As the picture appears, you will see at the lower left corner the four pins you have to place in correnspondance of the 4 key points.

Before to go on reading, you should watch Plumb-Bob at work as showed in the short video (also in HD) here below.

Place the key pins

red Pin green Pin blue Pin yellow Pin

Click and drag the red pin first and place it close to the first known point.

Repeat the same with the green, the blue and the yellow ones.

Take care not to cross the points (watch the four-sides outline that appears when dragging the pins).

At full precision

Placing precisely the pins is fundamental.

This is what the Magnifier tool is for.

With the magnifier glass activated, adjust the blow-up then click and drag the glass over the image.

When arriving close to a point to get, use the arrow keys to finely move the glass cross-hair in the exact point.

In case the exact point is covered by the previously placed pin, move the cross-hair just above then click on the push button of the same color of the pin you are placing.

The pin will be placed exactly where the cross-hair is.

Now you can move again the magnifier toward the key point, now revealed, and click again the button of the corrensponding color.

Repeat the same with the remaining pins.

Video Tutorial

Input data

Once you get all pins accurately placed, it's time to insert the corrensponding real values.

Activate the Input Panel and type the known values in the cartesian form (x, y).

As in a cartesian plane, you should start giving (0, 0) to the lowest left point (better use the red pin first) and, in clockwise order, assign the other points (green, blue, yellow) a value referred to the origin.

You can choose any decimal unit of measure, no matter which one.
The resulting image is rendered at the best resolution possible, but it does not take care of the scale.
Note that it is possible to resample the resulting image to a more appropriate scale. Just bring up the resample panel (from the menu View -> Show / Hide Resample to Scale Panel [⌘⇧R] or from the push button in the toolbar) and input units and scale as you wish.

For example, the goal area of a soccer field (as the one shown in the picture above) is, for the laws of the game, 40.3x16.5 meters (or 44x18 yards), while the overall lenght x width may vary (see https://en.wikipedia.org/wiki/Football_pitch).

The Input Panel

Giving this values, we can determine, as we will see later, the exact dimensions of the field.


Once you fed-up the real data to the program, all is ready to perform the perspective rectification.

Click on the Proceed icon in the toolbar or in the input panel and in a while you'll see the result (Result View ).

Depending on the needed correction, the corner of the image will be teared or stretched and the area generated will be filled with diagonal stripes.

It may happen, sometimes, that the tearing / stretching is too much exaggerated, no image is created.

In such occasions an alert is shown and we have to go back to the work view , check first if each real coordinates for each key pin are correct and, eventually use the crop tool to trim the image leaving, as much as possible, the mere part of the image which is really valuable for your needs.

Resample to Scale¹

(¹) Premise
The Resample to Scale tool has some limitation when operating in MacOS X previous to 10.10, but to not exclude the many users who are still using 10.8 or al 10.9, I have decided to release Plumb-Bob 2.2 anyway.
The limitation resides in the fact that rectified images are saved, with 10.8 and 10.9, always and only at 72dpi resolution, while with Yosemite or El Capitan, saved rectified images maintain (as it should be) the original image's resolution.
Since the program carries out calculations relying on original images resolutions, when these are not at 72dpi, the rectified image, even if resampled, will get (with MacOSX pre 10.10) a scale equal to 72/X times the scale you have set, where X = original dpi and 72 is the dpi of the saved image.
For example, on original image has resolution 200dpi, it is rectified, resampled to 1:10 and saved.

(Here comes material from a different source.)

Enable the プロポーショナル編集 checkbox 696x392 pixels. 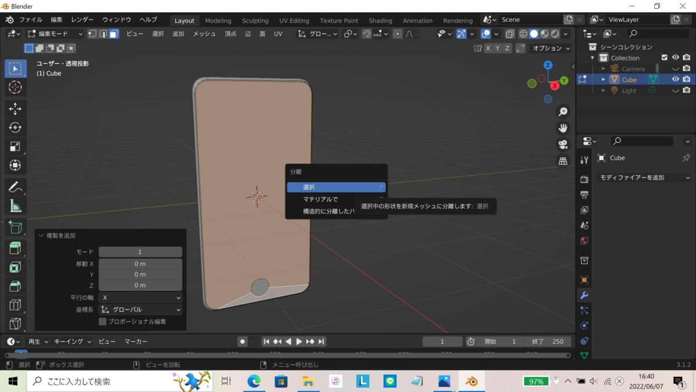coord(103,321)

On MacOSX pre 10.10 the resulting scale will be 1:[10*(72/200)] = 1:3,6.
Of course all this it will not happen if the original image has 72dpi resolution, either our Mac will be updated to 10.10 or more.

Said this deserved premise, let's take a look how this new feature works:

Menu View -> Show / Hide Resample to Scale Panel [⌘⇧R] or push button in the toolbar

Since the rectified image ends up to have a scale different from what you are used to, it is possible to resample it (before saving it!) in order to have a known common scale (such 1:10, for example).

The Resample Panel

As you can see, the above panel shows the image resolution (in dot per inches) inherited from the input image. This value is read only but it is involved, with the selected unit of measure, in the current scale calculation.

  1. As a first step select the unit you have used for your key points coordinates and read the current scale value.
  2. Now set the new scale from the popup list. My advice is to choose an item that is nearer to the current scale. This is to avoid a resampling too exaggerated (up or down), though you can choose any scale in the popup list. You can check the fields below showing current and resampled image values (pixels and Mb) so you can have an idea of the resampling.
  3. Click resample and the result image will change, ready to be saved at the new scale you have selected.

Saving the result

The Result View

As we can see in the example above, the image has been stretched and teared and striped area has been generated.

Again, use the crop tool to get rid of the useless areas.

Then you can save the resulting image that is rectified and, if you have resampled it, in scale.

Lately you may want to use the image as template in your CAD application, importing and rescaling it in order to retrace the drawing.

Also you may want to print it in scale, using the program FitPlot that has a specific rescale function, see here.

Saving the work

You can save the document you are working on, preserving the parameters calculated, the position of the pins, the link to the image surveyed.

Usually the rectifying operation is performed once but you may want to come back to the work to take some measures on the image.

You can save your work in a proprietary file (pbf) with the following icon:

Plumb-Bob document icon

Goodies, tips and tricks


Choose the orientation: since the rectified image has, more or less, the same size as the original one (actually it may be 0.5, 1 or 2 times the max dimension of the source image, you can see this setting in the program preferences panel), it is convenient, aiming to rectified area best resolution, to orient coordinates in order to have the widest side of the rectified area on the widest side of the source image.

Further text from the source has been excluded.